The website is still scheduled to launch on April 18, the day the poetry festival was to take place.
“Teachers can access it and have their students look at the site and do research on it,” said Rekdal, who’s looking at moving other resources online.
“What this [pandemic] taught me was to have something online so that students and teachers can access it very quickly. Because as we’re forced to work remotely more and more, and we don’t know when that’s going to stop, this should be helpful, I think, for a lot of people.”
And she’s leaving options open for the Utah Poetry Festival. It could be rescheduled sometime this fall, or — in what is, hopefully, the worst-case scenario — take place in the spring of 2021.
“So what I don’t spend this year does carry over,” Rekdal said. “I’m disappointed this year only in the sense of all the work that was lost. But the money is still there. And it’s still going to happen, even if it’s next year.”
As the state’s poet laureate, she’s had requests to share a video of herself reading inspirational poetry. Which she’s not going to do — Rekdal recently tweeted, “This may be a bad time to admit this, but I’ve always secretly hated inspirational poems.”
“I’m a bad poet laureate,” she said with a laugh.
But Rekdal does have some poetry recommendations for readers at home:
• “I take a lot of solace in the work of Robert Hass. Pretty much any of his poetry collections,” she said, specifically mentioning “Summer Snow” and “The Apple Trees at Olema.”
• She also recommended Polish poet Wislawa Szymborska, “who is both accessible but always surprising. Get ‘View With a Grain of Sand.’”
• “Chilean poet Raul Zurita is tremendous, and he’s accessible too. Maybe ‘About love, suffering, and the new millennium’ is a good place to start.”
• “Everyone loves haiku, even if they don’t love haiku. You just haven’t read the right one yet," Rekdal said. "A delightful place to start is ‘The Essential Haiku: Versions of Basho, Buson and Issa’ … or ‘Asian Figures’ by W.S. Merwin.”

▶ [Material shown]:
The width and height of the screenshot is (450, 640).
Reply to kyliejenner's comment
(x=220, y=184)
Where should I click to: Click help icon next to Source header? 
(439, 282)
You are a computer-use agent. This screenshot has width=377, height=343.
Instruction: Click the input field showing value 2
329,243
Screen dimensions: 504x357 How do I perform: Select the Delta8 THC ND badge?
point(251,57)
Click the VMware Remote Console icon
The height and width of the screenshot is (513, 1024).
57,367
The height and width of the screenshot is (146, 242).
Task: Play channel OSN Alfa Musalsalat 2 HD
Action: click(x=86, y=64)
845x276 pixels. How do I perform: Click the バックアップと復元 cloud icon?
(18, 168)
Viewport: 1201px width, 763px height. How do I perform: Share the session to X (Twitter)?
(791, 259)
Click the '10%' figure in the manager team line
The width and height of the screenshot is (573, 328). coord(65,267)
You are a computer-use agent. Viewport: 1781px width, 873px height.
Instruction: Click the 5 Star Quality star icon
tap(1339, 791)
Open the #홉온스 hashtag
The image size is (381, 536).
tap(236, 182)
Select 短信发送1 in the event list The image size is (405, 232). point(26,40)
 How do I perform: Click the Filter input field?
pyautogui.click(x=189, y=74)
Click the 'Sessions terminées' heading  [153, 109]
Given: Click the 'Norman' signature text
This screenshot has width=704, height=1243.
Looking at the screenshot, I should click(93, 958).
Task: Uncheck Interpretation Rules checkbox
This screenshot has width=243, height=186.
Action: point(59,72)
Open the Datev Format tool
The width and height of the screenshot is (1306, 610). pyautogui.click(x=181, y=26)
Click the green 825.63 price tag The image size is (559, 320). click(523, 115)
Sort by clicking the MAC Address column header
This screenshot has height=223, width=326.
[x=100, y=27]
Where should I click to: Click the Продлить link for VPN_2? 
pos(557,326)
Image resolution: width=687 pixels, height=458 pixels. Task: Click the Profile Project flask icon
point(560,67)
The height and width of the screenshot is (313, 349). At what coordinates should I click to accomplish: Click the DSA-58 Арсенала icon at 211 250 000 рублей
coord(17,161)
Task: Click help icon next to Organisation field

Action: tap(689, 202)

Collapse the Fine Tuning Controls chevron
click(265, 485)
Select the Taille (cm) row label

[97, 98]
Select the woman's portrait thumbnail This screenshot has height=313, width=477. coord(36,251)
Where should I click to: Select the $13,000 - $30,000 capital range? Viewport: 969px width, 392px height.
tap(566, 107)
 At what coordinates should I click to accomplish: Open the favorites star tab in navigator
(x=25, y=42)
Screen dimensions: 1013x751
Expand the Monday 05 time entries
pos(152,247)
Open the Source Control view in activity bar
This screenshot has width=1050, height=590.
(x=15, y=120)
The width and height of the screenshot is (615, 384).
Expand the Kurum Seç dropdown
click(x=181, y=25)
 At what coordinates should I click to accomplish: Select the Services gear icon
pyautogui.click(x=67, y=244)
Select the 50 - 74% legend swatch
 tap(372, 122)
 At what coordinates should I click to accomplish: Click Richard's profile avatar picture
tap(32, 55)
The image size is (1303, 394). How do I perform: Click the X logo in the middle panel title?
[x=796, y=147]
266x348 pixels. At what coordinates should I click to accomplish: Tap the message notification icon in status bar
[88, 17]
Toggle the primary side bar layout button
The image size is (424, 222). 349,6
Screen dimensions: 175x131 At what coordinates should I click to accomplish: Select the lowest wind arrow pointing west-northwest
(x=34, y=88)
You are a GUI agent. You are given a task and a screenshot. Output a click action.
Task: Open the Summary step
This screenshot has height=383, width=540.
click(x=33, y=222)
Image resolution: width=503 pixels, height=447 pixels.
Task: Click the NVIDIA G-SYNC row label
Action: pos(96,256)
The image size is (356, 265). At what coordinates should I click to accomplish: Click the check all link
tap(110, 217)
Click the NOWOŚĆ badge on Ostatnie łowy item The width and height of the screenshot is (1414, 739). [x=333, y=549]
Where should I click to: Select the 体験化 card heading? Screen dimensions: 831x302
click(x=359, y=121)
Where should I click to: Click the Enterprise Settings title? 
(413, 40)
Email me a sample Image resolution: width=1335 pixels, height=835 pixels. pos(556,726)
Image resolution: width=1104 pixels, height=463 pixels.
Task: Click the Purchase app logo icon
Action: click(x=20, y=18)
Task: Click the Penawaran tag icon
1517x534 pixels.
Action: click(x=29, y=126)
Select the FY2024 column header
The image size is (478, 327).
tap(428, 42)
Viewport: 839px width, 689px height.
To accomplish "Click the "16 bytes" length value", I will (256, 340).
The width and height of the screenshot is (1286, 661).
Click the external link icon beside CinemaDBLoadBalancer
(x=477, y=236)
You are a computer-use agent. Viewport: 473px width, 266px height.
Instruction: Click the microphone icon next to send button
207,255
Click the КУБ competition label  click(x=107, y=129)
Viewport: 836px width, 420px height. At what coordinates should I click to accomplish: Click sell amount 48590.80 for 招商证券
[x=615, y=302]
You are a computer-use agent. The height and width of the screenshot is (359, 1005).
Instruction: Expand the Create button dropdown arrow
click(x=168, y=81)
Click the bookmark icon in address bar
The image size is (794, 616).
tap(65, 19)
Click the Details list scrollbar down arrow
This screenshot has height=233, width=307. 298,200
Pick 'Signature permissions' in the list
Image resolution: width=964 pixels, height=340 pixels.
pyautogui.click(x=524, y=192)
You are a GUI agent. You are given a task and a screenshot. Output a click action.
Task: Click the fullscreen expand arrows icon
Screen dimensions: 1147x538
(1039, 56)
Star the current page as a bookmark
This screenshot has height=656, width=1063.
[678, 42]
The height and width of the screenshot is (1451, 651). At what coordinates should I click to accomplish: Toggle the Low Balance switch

▶ [Task]: From the article about Rekdal and the Utah Poetry Festival, copy word for word the passage that begins with the words containing "And she’s leaving" and ends with "spring of 2021.".

▶ [Exercise output]:
And she’s leaving options open for the Utah Poetry Festival. It could be rescheduled sometime this fall, or — in what is, hopefully, the worst-case scenario — take place in the spring of 2021.